On 8/30/2011 2:12 PM, Guido van Rossum wrote:
> On Tue, Aug 30, 2011 at 10:50 AM, stefan brunthaler
> <stefan at brunthaler.net>  wrote:
>>> Do you really need it to match a machine word? Or is, say, a 16-bit
>>> format sufficient.
>>>
>> Hm, technically no, but practically it makes more sense, as (at least
>> for x86 architectures) having opargs and opcodes in half-words can be
>> efficiently expressed in assembly. On 64bit architectures, I could
>> also inline data object references that fit into the 32bit upper half.
>> It turns out that most constant objects fit nicely into this, and I
>> have used this for a special cache region (again below 2^32) for
>> global objects, too. So, technically it's not necessary, but
>> practically it makes a lot of sense. (Most of these things work on
>> 32bit systems, too.

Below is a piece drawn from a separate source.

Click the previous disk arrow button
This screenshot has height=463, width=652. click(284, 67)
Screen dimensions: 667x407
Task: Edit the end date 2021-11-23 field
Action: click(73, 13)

For architectures with a smaller size, we can
>> adapt or disable the optimizations.)
>
> Do I sense that the bytecode format is no longer platform-independent?
> That will need a bit of discussion. I bet there are some things around
> that depend on that.

I find myself more comfortable with the Cesare Di Mauro's idea of 
expanding to 16 bits as the code unit. His basic idea was using 2, 4, or 
6 bytes instead of 1, 3, or 6. It actually tended to save space because 
many ops with small ints (which are very common) contract from 3 bytes 
to 2 bytes or from 9(?) (two instructions) to 6. I am sorry he was not 
able to followup on the initial promising results. The dis output was 
probably easier to read than the current output.

Perhaps he made a mistake in combining the above idea with a shift from 
stack to hybrid stack+register design.